■ TASK PROMPT: Across the entries below, please work out how many lines contain the string "each" and give only the number.

Stored records:
================================

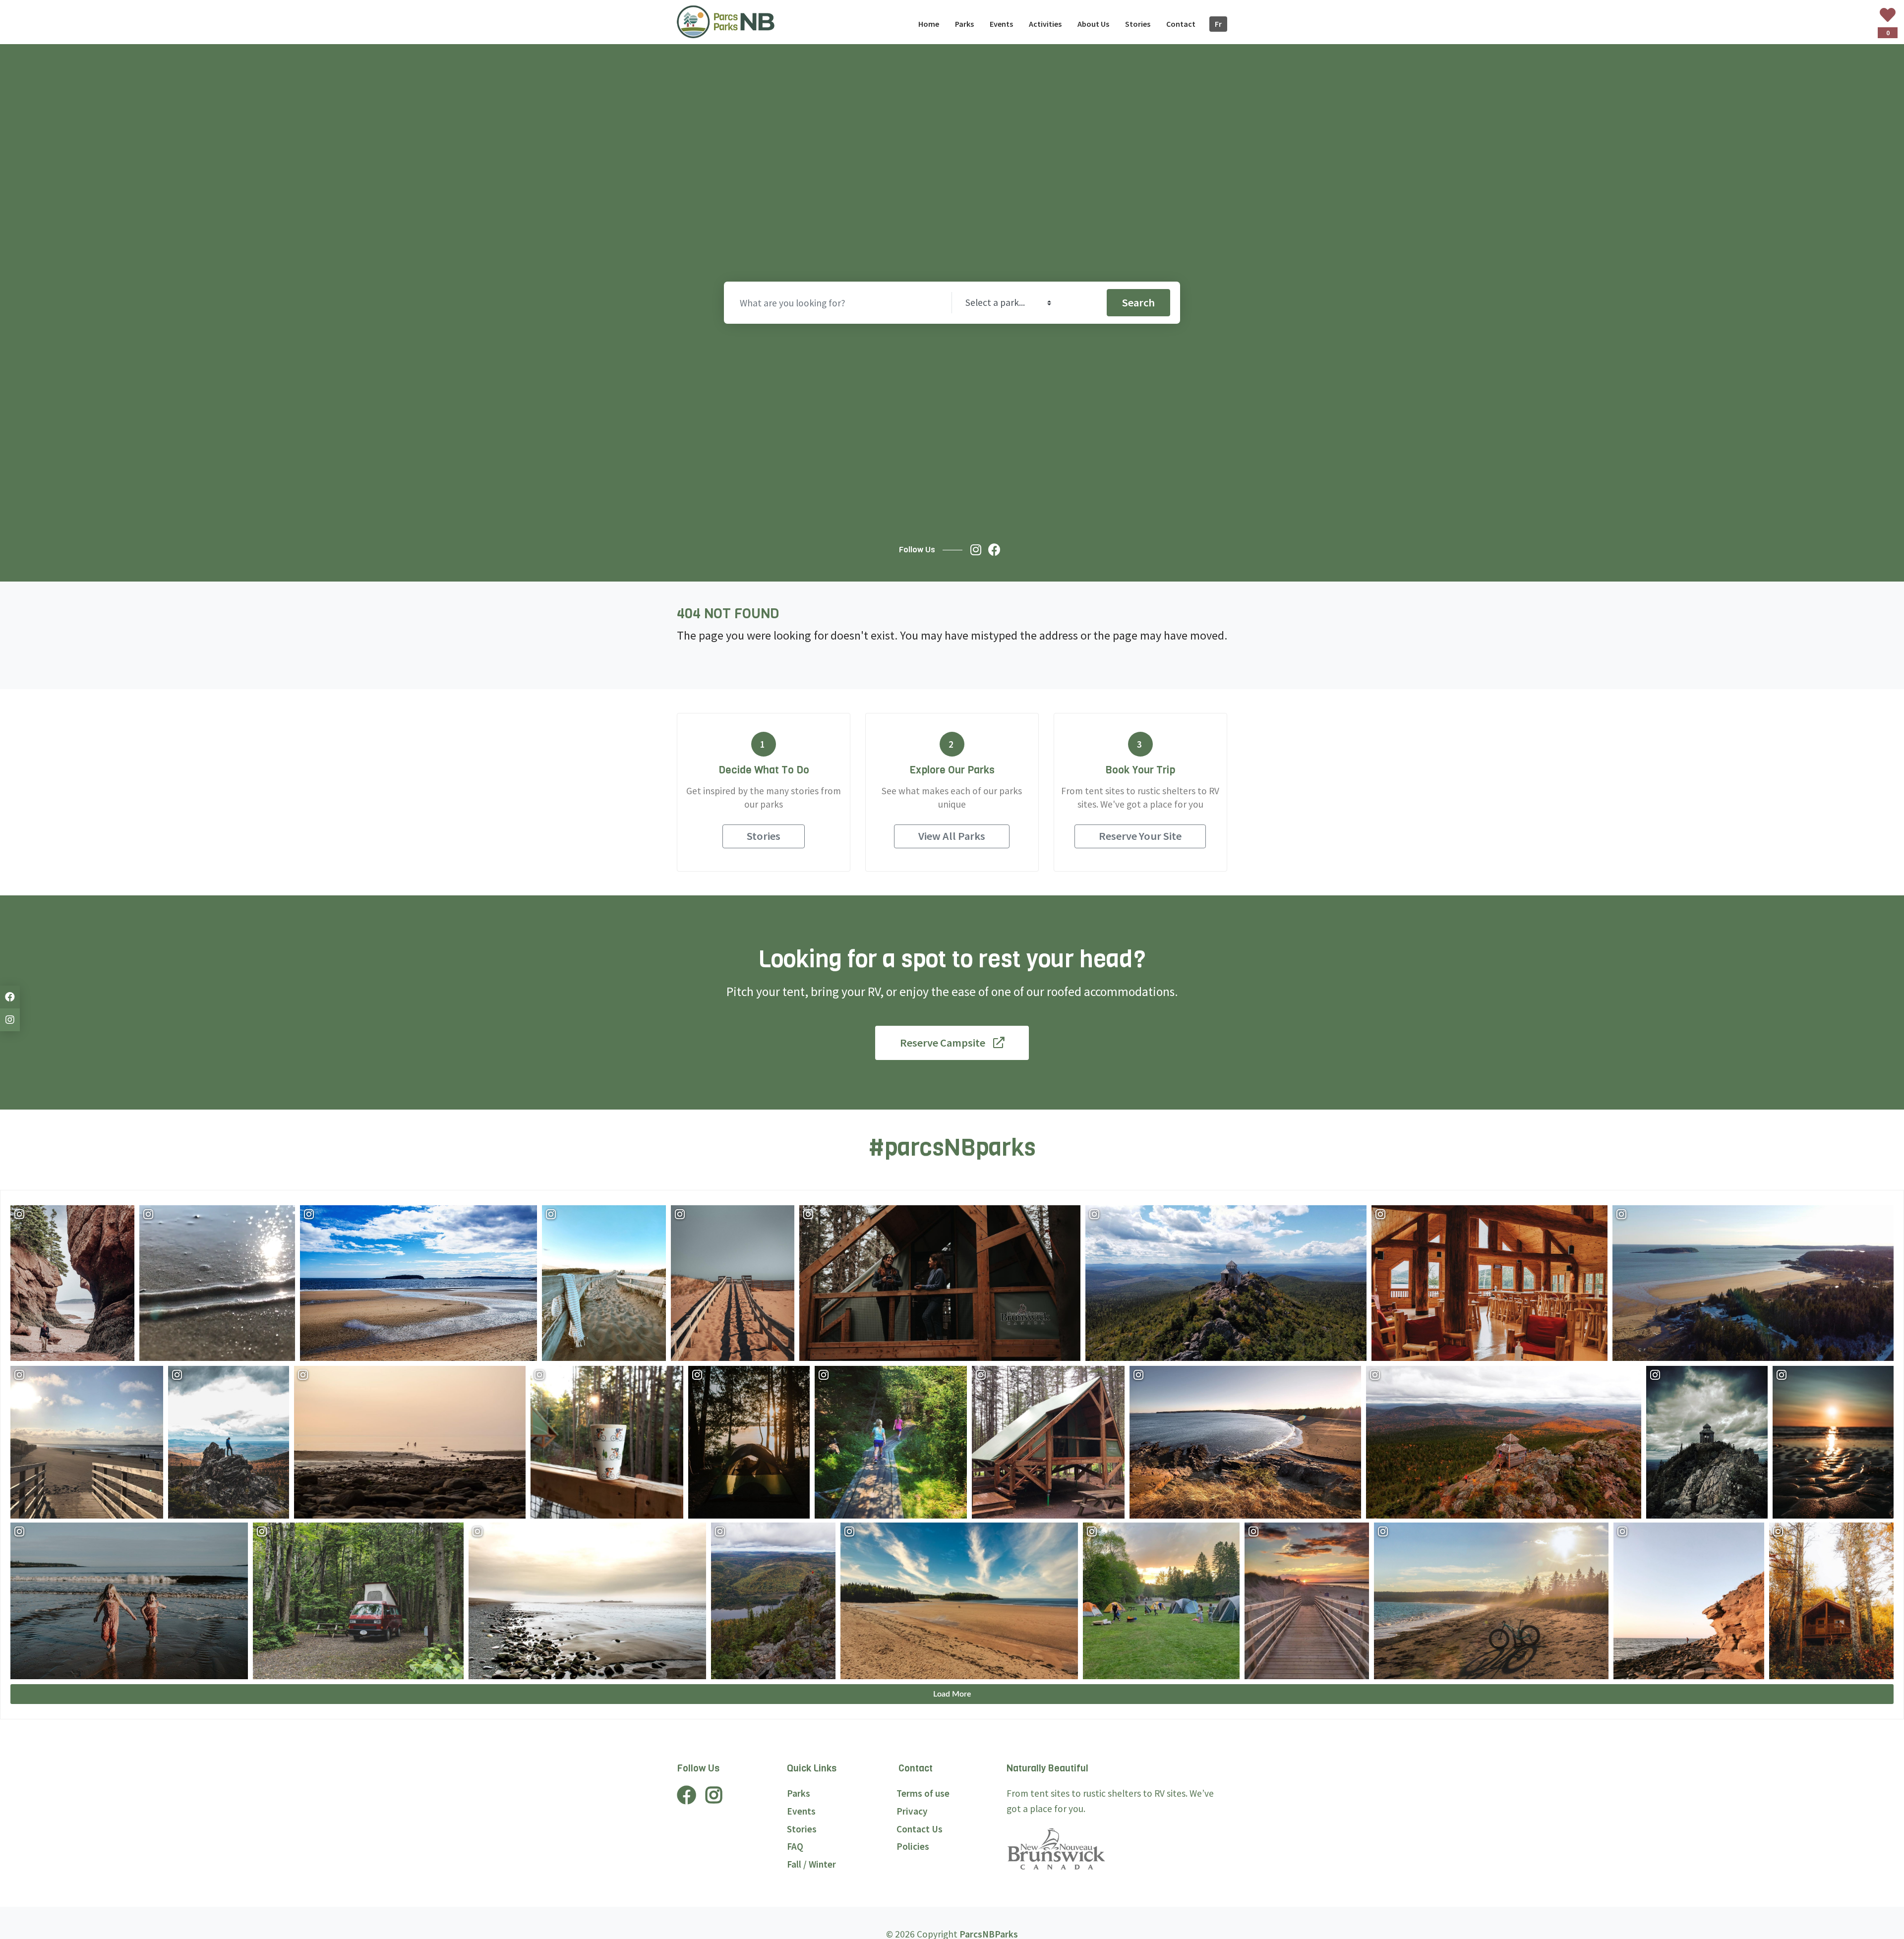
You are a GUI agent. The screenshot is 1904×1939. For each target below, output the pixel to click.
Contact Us (919, 1829)
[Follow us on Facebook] (997, 550)
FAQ (795, 1846)
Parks (798, 1793)
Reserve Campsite (942, 1043)
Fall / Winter (811, 1864)
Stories (763, 836)
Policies (912, 1846)
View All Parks (951, 836)
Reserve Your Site (1140, 836)
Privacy (912, 1811)
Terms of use (923, 1793)
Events (801, 1811)
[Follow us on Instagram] (978, 550)
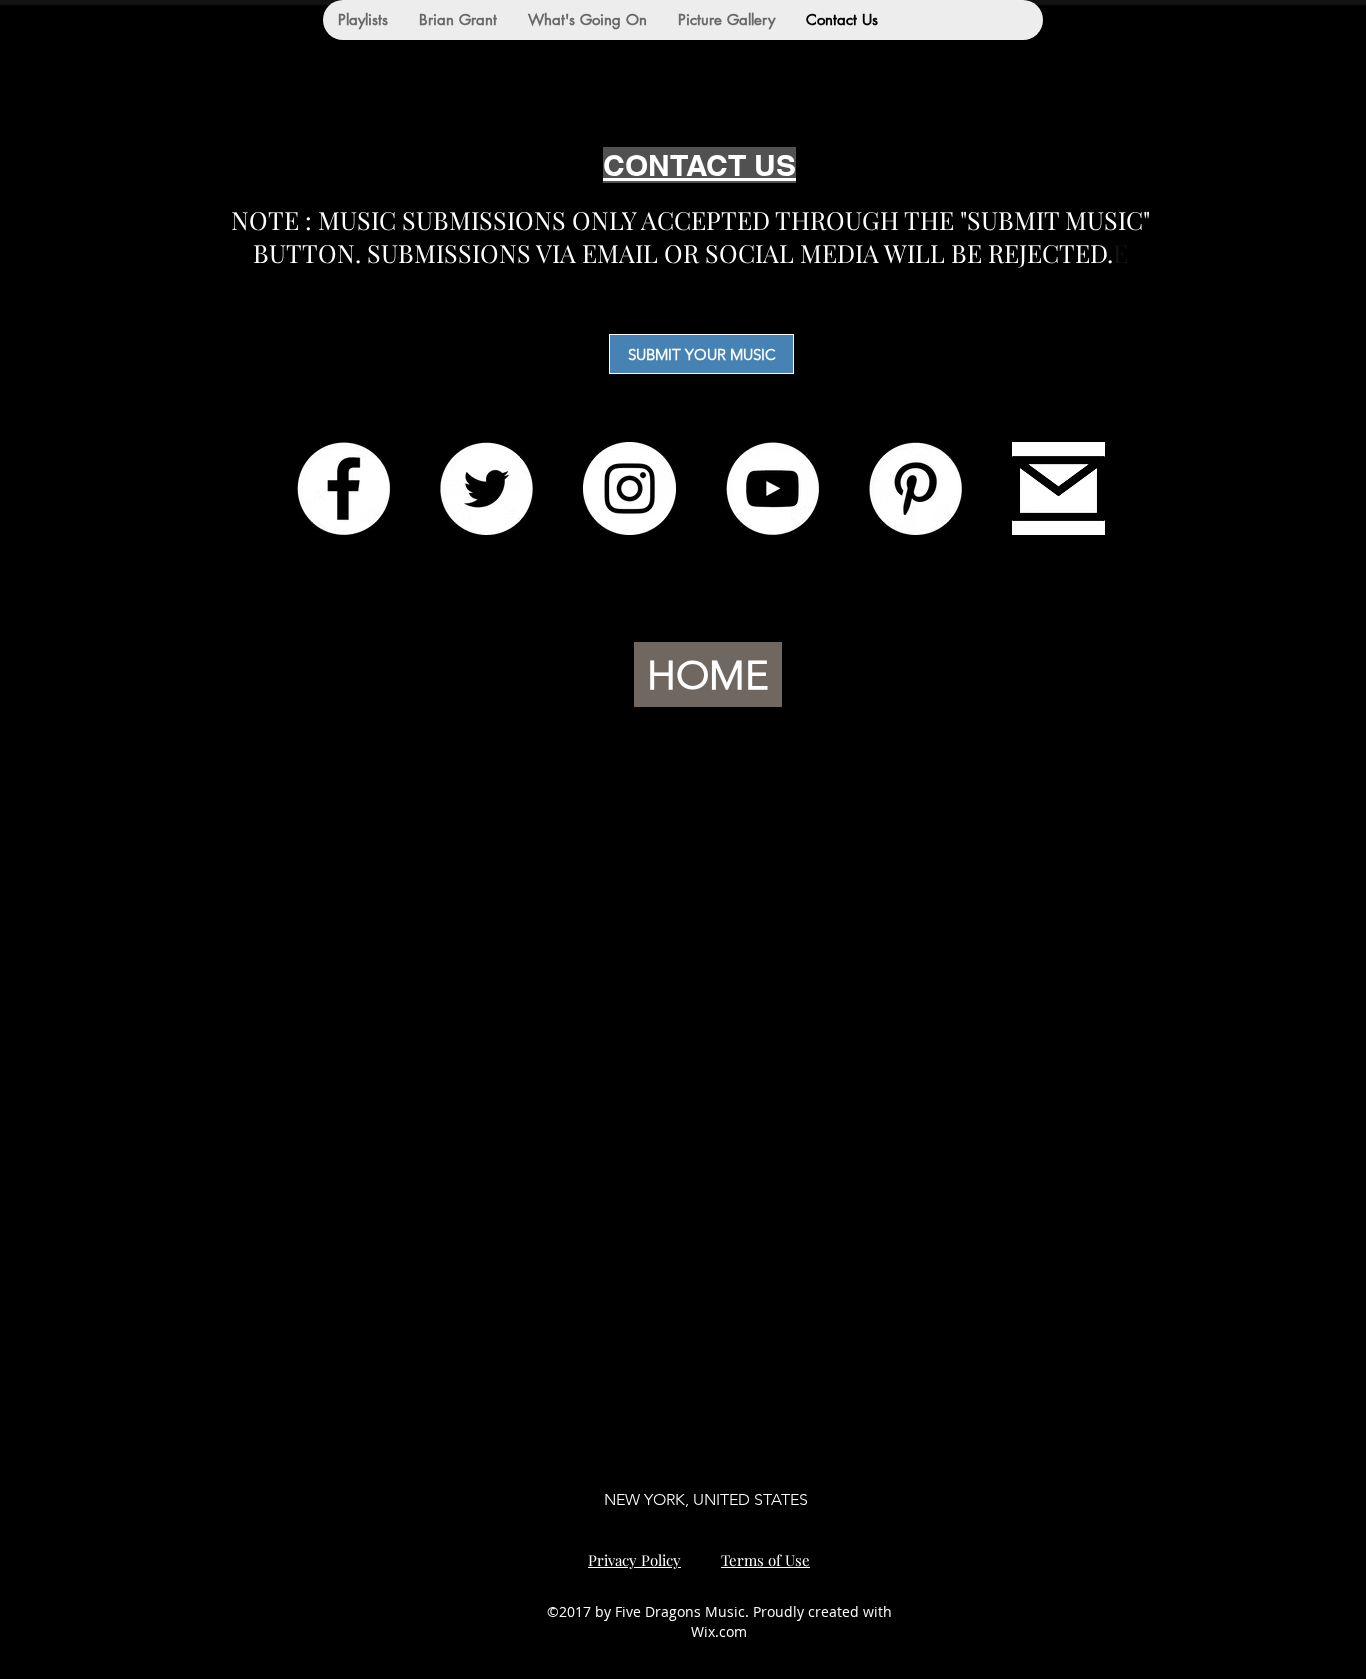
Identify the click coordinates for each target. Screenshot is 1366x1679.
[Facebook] (343, 488)
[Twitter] (486, 488)
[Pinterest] (915, 488)
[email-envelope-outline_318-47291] (1058, 488)
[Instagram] (629, 488)
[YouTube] (772, 488)
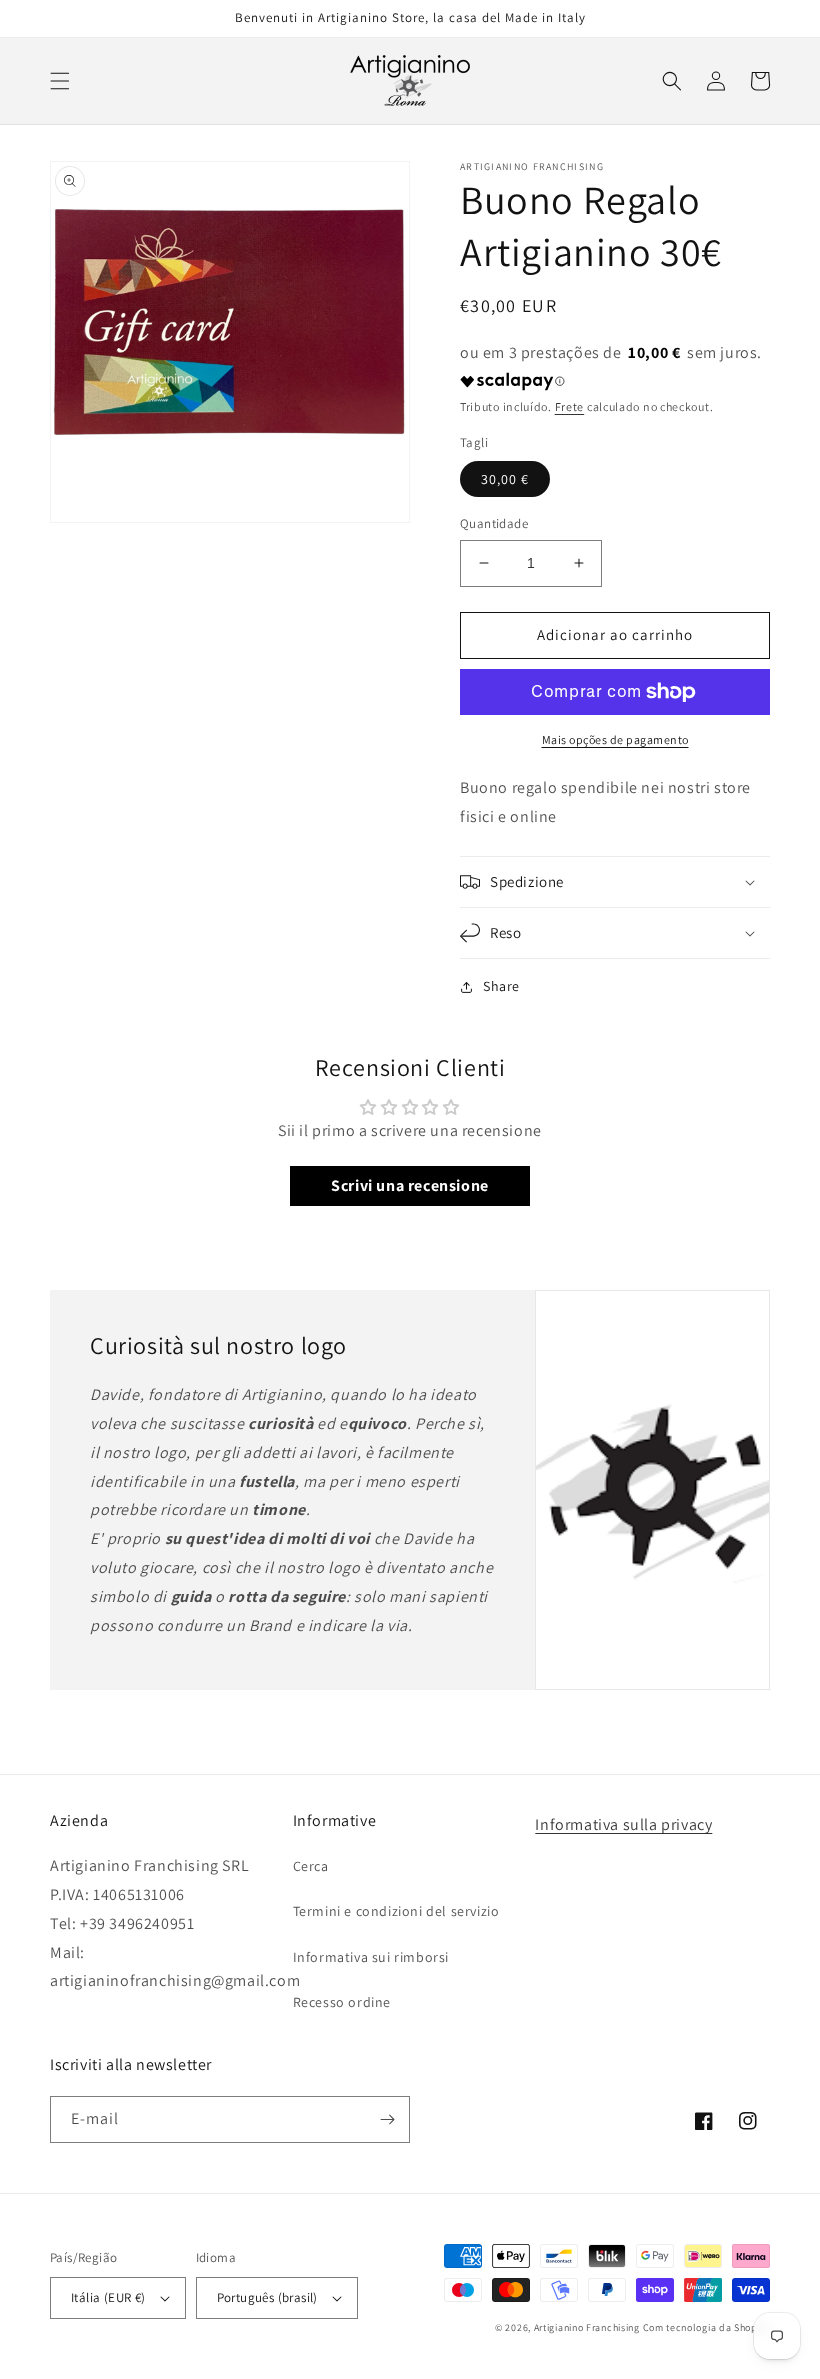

================================

■ OUTPUT OF THE EXERCISE: 2